It's been a long while. Life happens but it's hard to stay away.

I visited with my brother, Wesley, just after Christmas last year. He has been remodeling his home. It looks great. As he was talking about his bathroom vanity top, I started thinking. To make a long story short, He really liked the idea of a wooden top so he set about convincing Lesa. Well, Lesa decided Wesley and I might not be insane so I got to work at the end of February.

It occurred to me that my brother is about to hit the half century mark. In all that time, I have never done a single thing for him. All my sisters have a piece of furniture I upholstered in their homes. Some of them have my woodwork.
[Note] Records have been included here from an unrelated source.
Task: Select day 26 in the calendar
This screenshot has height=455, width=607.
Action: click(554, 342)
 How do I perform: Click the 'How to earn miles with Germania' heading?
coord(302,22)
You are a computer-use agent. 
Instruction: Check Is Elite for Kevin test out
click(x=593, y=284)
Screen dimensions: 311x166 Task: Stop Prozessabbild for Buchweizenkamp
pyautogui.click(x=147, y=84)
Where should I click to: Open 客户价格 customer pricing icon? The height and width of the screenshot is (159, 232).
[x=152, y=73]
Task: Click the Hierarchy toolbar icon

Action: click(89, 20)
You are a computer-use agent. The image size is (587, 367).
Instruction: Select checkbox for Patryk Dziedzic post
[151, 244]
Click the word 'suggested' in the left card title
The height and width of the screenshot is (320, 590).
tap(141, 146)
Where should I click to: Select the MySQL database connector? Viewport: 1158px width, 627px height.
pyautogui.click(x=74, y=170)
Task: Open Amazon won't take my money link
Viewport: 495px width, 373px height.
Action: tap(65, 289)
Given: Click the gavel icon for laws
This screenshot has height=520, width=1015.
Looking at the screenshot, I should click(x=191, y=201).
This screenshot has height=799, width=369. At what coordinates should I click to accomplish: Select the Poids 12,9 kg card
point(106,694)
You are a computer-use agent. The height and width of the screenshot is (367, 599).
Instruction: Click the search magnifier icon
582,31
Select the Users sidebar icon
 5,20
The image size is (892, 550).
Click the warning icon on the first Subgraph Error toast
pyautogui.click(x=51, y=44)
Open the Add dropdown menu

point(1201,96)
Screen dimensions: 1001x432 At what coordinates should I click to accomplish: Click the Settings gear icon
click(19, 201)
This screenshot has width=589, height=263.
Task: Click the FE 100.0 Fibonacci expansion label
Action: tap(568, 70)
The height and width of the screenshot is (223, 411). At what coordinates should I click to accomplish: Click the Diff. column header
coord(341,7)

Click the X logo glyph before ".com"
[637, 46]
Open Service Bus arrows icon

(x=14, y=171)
But Wesley, Nothing! It made me kind of sad to think that.

He drove into Dallas yesterday, picked up the Countertop and wisked it away back to Houston. I dare say he was ready for it, The "installed" picture came from both of them today.

I've got to tell you that they kicked that sadness right out of me. They absolutely love it.

The Counter?
As usual, I hunted through my scraps but I also pulled out a few of my treasures.
We have some:
Curly Maple
Hickory
Oak
Quarter Sawn Oak
Walnut
Peruvian Walnut
Purple Heart
Cherry
Mahogany
Leopard Wood
Canary Wood

The glue up was done with Titebond 3.
The finish is Minwax - Satin Helmsman Spar Urethane . Three coats on the bottom, Seven coats on the top and sides. Yes 7. I kept screwing it up and getting streaks and thick buildup. The last two coats were the charm.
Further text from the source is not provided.